◆ PARTS OF THE EXERCISE:
A) In the article about renaming the Wayne National Forest, what name does the Forest Service want to give the forest instead?
B) Write the next part of the article about renaming the Wayne National Forest, picking up after its last sentence.

◆ SELECTION:
--------------------------------

Feds mull renaming Wayne National Forest because of ties to enslaved people, Indigenous killings

The USDA Forest Service says the name is offensive based on Wayne's past. Some vehemently object.

The U.S. Forest Service has caused a firestorm by proposing that Ohio’s only national forest undergo a name change.

The Forest Service wants to change the name of the forest in southeastern Ohio from Wayne National Forest to Buckeye National Forest. Ohio is nicknamed the Buckeye State.

“The national forest is currently named after General Anthony Wayne, whose complicated legacy includes leading a violent campaign against the Indigenous peoples of Ohio that resulted in their removal from their homelands,” the Forest Service said in a press release. Wayne also owned 47 enslaved people.

A battle is underway over whether to change the name of Ohio’s Wayne National Forest. (Photo: Screenshot/YouTube.com/Inside Edition)

But a group of Ohio lawmakers ripped the name-change effort, calling it an attempt to obscure the history of a great man.

This federal effort denigrates Ohio history and represents a lack of fidelity to our nation’s founding generation,” Sen. J.D. Vance, R-Ohio, wrote to Agriculture Secretary Tom Vilsack and Randy Moore, chief of the Forest Service, which is part of the USDA.

--------------------------------

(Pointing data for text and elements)
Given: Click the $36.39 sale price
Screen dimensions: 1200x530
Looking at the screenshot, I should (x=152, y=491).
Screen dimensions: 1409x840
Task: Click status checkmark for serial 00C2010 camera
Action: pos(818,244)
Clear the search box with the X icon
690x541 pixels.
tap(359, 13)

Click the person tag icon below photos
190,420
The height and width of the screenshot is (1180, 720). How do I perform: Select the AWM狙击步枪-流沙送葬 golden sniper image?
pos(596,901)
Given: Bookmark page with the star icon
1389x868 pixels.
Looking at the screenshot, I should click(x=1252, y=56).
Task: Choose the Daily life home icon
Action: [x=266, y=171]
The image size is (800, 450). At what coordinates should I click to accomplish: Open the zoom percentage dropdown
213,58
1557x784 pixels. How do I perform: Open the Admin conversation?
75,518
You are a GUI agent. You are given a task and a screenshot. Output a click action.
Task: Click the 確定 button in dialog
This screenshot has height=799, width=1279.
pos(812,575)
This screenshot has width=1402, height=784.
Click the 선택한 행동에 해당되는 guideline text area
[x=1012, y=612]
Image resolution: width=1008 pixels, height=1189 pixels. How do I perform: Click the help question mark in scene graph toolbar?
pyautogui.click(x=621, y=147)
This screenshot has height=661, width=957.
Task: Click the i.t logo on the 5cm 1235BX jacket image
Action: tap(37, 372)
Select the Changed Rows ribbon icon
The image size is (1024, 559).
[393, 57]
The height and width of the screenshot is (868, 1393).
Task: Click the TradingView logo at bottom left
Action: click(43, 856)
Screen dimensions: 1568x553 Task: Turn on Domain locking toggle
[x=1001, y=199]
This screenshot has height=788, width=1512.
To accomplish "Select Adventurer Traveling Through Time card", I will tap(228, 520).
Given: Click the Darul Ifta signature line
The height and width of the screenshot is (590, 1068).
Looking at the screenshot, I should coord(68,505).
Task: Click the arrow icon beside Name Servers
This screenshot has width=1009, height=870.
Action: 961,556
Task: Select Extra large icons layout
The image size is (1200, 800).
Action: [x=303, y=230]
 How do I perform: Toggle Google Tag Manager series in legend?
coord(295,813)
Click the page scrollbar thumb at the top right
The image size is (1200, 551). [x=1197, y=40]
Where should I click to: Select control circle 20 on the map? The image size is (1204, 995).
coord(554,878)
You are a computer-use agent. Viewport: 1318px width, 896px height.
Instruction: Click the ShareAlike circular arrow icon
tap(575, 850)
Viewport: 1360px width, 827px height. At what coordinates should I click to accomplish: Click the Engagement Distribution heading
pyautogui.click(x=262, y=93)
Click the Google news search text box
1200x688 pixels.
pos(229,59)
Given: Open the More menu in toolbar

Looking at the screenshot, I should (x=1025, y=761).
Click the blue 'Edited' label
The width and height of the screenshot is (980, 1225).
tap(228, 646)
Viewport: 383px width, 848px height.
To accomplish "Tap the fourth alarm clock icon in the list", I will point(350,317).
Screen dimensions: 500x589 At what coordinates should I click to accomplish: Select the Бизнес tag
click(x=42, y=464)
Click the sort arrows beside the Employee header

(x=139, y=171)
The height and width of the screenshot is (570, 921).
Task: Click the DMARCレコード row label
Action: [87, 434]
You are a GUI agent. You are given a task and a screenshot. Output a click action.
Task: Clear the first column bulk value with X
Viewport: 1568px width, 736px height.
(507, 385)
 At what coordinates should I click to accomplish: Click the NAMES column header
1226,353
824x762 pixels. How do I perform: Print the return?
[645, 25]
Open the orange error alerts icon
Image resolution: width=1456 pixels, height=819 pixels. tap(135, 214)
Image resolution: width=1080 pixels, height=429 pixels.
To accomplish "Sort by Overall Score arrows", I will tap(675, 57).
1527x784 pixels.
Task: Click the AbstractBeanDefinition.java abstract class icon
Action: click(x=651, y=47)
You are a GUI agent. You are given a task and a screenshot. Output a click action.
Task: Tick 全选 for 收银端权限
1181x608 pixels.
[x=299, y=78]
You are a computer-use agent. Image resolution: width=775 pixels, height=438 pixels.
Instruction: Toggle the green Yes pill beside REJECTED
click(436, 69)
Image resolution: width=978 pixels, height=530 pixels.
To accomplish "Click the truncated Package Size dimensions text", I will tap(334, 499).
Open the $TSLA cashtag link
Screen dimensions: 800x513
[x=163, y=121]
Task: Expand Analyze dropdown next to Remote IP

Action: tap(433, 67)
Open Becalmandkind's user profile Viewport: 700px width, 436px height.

--------------------------------

◆ RESULTS OF THE EXERCISE:
A) Buckeye National Forest

B)
Vance also partnered with another Ohio Republican, Rep. Warren Davidson, in criticizing the effort. “There are instances in our history where great men accomplished extraordinary things, and they deserve to be honored and remembered for it. Gen. Wayne is one of those men,” the pair wrote.

A day later, three other Ohio Republicans — Reps. Troy Balderson, Brad Wenstrup and Bill Johnson — wrote jointly to the Forest Service and the Department of Agriculture decrying the move and requesting more time for public comments.

Wayne, born in 1745, was a prominent military figure during the country’s founding days, according to his biography in Brittanica. He was a colonel in the Continental Army in 1776 and just a year later became a brigadier general. Nicknamed “Mad Anthony” for his courage on the battlefield, Wayne fought in several campaigns against the British. He and his troops are credited with holding West Point after its commander, Benedict Arnold, agreed to give the fort to the British for money.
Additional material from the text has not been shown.